Clinical Synopsis & Reasoning
Sudden limb pain, pallor, pulselessness, paresthesia, paralysis, and poikilothermia require immediate systemic heparin, urgent imaging (CTA) when viable, and revascularization (embolectomy, thrombectomy, or thrombolysis) based on Rutherford grade.
Treatment Strategy & Disposition
Stabilize ABCs. Initiate guideline‑concordant first‑line therapy with precise dosing and continuous monitoring. Escalate to advanced/procedural interventions based on explicit failure criteria. Define ICU, step‑down, and ward disposition triggers; involve specialty teams early.

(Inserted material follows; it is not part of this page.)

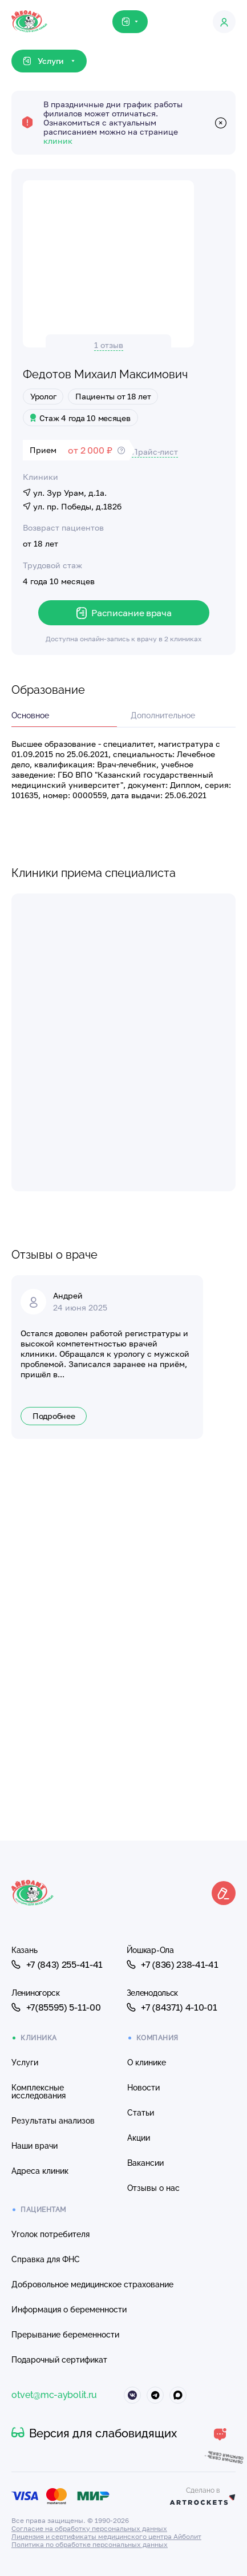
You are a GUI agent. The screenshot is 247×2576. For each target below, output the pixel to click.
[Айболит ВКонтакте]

Epidemiology / Risk Factors
- Risk varies by comorbidity and precipitants; see citations for condition‑specific data.
Investigations
| Test | Role / Rationale | Typical Findings | Notes |
|---|---|---|---|
| Bedside Doppler/ABI | Initial assessment | Absent signals | Helps grade severity |
| CTA with runoff (if limb viable) | Anatomic roadmap | Level of occlusion; embolus vs thrombosis | Avoid delay if limb immediately threatened |
| Labs including CK/lactate | Severity/reperfusion risk | Elevated with prolonged ischemia | Plan fasciotomy if needed |
Pharmacology
| Medication/Intervention | Mechanism | Onset | Role in Therapy | Limitations |
|---|---|---|---|---|
| Unfractionated heparin bolus 80 U/kg → infusion | Anticoagulant | Immediate | Prevents propagation | Monitor aPTT/anti‑Xa |
| Catheter‑directed thrombolysis (selected) | Thrombolytic | Hours | For Rutherford IIa, thrombosis | Bleeding risk |
| Open embolectomy/thrombectomy/bypass | Definitive | Immediate | For IIb or embolus | Consider fasciotomy for reperfusion |
Prognosis / Complications
- Outcome depends on timeliness of diagnosis and definitive therapy; monitor for complications.
Patient Education / Counseling
- Provide red‑flag education, adherence guidance, and explicit return precautions; arrange timely specialty follow‑up.